Ibu -ibu yang lain mengangguk.

Aini menunggu mobil di tepi jalan, hingga beberapa menit kemudian sedan hitam metalik menepi.

"Sudah menunggu lama, Tuan Putri?" sapa Zamrun setelah membuka jendela.

Aini hanya membalas senyum lantas masuk ke dalam mobil.

Beberapa menit kemudian mereka sampai di salah satu mall terdekat. Keluar dari mobil dan langsung menuju bioskop.

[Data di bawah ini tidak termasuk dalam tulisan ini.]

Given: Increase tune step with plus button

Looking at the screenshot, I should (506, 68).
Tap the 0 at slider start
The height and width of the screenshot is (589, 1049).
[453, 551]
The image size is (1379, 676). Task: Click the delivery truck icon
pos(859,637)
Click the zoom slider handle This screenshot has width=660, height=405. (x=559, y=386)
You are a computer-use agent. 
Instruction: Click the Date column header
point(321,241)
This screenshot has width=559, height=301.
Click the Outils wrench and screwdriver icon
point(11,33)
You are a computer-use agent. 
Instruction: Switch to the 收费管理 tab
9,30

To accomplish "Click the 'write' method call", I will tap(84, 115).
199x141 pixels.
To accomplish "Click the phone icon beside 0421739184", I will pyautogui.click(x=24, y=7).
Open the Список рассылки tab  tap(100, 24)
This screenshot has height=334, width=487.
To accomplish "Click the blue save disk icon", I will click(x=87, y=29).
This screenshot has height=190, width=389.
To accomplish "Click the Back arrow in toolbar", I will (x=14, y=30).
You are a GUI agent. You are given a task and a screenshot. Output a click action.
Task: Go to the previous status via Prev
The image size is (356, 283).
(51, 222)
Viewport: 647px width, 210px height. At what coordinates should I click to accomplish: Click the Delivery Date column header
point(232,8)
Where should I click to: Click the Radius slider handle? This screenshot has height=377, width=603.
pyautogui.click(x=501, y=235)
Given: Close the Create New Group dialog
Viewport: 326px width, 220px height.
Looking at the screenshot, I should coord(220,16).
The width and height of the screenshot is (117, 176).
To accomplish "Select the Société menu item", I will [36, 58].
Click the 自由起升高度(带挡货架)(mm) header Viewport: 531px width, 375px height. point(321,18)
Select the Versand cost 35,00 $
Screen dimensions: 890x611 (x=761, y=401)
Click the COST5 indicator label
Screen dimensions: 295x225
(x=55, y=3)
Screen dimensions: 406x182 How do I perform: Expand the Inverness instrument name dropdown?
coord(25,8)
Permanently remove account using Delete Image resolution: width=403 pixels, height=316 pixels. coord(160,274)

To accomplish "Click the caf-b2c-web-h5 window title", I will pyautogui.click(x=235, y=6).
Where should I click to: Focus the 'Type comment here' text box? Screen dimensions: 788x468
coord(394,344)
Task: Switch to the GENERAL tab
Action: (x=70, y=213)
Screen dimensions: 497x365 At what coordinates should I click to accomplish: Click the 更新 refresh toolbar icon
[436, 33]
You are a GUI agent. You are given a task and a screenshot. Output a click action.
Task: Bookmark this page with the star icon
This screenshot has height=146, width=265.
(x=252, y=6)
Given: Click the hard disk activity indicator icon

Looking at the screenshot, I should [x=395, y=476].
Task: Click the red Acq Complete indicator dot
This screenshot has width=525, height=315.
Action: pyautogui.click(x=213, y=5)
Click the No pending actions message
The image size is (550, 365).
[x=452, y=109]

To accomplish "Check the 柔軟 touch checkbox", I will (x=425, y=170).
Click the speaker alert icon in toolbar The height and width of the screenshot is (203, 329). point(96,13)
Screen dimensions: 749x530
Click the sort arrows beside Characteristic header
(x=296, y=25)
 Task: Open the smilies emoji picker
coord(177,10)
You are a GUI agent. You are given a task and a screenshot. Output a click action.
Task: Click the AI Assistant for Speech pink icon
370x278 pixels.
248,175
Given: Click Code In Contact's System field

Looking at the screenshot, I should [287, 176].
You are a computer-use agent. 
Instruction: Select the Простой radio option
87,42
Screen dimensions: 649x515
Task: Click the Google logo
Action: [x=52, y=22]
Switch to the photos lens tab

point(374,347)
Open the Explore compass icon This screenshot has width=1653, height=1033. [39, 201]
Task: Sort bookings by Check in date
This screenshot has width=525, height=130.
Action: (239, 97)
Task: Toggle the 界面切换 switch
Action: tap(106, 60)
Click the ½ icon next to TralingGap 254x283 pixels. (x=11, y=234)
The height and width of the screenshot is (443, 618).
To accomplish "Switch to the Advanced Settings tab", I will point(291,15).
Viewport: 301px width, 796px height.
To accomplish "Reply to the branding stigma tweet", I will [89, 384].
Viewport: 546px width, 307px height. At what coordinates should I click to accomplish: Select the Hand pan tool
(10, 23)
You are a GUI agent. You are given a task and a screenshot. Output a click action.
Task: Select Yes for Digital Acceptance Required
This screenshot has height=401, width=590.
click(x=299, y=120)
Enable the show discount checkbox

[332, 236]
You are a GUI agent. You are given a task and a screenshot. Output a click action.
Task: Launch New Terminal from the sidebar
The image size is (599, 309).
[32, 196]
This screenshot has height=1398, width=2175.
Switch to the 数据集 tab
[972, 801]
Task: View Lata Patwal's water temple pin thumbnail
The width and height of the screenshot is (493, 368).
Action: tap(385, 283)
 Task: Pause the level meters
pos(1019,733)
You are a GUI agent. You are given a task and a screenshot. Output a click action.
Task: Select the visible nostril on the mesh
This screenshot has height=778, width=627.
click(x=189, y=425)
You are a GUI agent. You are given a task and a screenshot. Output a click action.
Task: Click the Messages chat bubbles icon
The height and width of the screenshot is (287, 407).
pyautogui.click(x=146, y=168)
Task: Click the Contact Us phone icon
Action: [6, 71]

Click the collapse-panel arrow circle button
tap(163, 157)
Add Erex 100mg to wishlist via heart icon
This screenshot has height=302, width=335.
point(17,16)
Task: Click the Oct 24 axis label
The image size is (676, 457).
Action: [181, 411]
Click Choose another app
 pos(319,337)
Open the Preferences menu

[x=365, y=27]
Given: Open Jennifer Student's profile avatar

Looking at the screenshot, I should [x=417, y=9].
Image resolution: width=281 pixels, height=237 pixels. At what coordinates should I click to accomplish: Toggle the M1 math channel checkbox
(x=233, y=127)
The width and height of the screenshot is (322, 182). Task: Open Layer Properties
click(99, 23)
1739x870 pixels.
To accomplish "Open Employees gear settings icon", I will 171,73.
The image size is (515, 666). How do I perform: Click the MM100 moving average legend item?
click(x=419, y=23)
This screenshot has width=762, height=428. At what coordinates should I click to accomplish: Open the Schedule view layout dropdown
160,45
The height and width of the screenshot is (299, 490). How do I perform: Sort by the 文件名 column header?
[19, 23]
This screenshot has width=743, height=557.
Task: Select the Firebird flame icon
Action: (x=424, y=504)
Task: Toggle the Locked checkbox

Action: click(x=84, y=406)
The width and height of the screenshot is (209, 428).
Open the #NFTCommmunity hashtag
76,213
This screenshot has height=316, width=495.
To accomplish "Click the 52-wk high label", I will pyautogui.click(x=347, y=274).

Dua jam kemudian keluar dari ruangan dan Aini tidak berhentinya mengoceh tentang aktris favoritnya, Meryl Streep.

"Meryl Streep tidak pernah mengecewakan," seru Aini sembari menatap langit ruangan. "Yakin sekali aku tahun ini dia akan menyabet Penghargaan Oscar untuk ketiga kalinya."

Zamrun tertawa tipis, mendegar ocehan Aini sudah cukup menghiasi malamnya itu.

Keluar dari bioskop dilanjutkan makan malam di salah satu restoran diluar mall dengan suasan jalanan yang ramai oleh penggunan kendaraan.

"Bagaimana kabarmu, Raini?" tanya Zamrun, mencomot topik sembarang.

"Eh, baik-baik saja." Aini tidak paham maksud pertanyaan Zamrun. "Kok tiba-tiba bertanya kabar?"

"Mana ada tiba-tiba, kan sudah lama aku tidak bertanya kabar. Jadi sudah sepantasnya aku bertanya kabar, bukan begitu?"

Sejenak, Aini memikirkan maksud kalimat Zamrun, lantas mengangguk.

Tiga puluh menit kemudian mereka lahap dalam atmosfir makan malam. Steak favorit Aini.

"Kau menikmati malam ini?" mereka berdua sudah masuk dalam mobil.

"Ya, aku sangat menikmatinya." Aini tersenyum lebar.

Mobil melaju di kecepatan standar, membelah jalan jakarta yang dipenuhi kerlap kerlip lampu jalanan.

"Bagaimana kalau minggu depan kita jalan-jalan lagi, tentunya di mall yang berbeda," ungkap Zamrun di perjalanan pulang.

Aini menunduk, dia masih ragu-ragu dengan keputusannya yang bersangkutan dengan Zamrun.

"Kalau kau tidak mau, tidak usah dipaksakan, Raini. kan seperti yang kubilang, langkah demi langkah," lanjut Zamrun setelah melihat ekspresi Aini.

"Tidak, Zam. Aku mau, tapi apakah ini tidak apa-apa? Aku mengganggu waktu kerjamu," ucap Aini lembut.

Zamrun mendesah pelan. "Pekerjaanku baik-baik saja dan tidak terganggu, Raini. Kau tidak perlu khawatir."

Mendengar itu Aini kembali tertunduk.

"Kuanggap diammu adalah setuju, Raini." Zamrun tersenyum. Beberapa menit kemudian dia sampai di depan rumah Aini, turun dan berpamitan.

***

Pagi harinya.

"Bagaimana, bu, kencan semalam?" Reva memasang wajah penasaran.

"Apaan sih, Rev?" Aini melambaikan tangan, tidak ingin membahas.

"Eleh, jangan malu-malu gitu, bu. Kalau ibu malu-malu nanti Pak Zamrun saya rebut, loh." Reva tertawa. Aini juga ikutan tertawa. Beberapa menit kemudian yang dibicarakan muncul.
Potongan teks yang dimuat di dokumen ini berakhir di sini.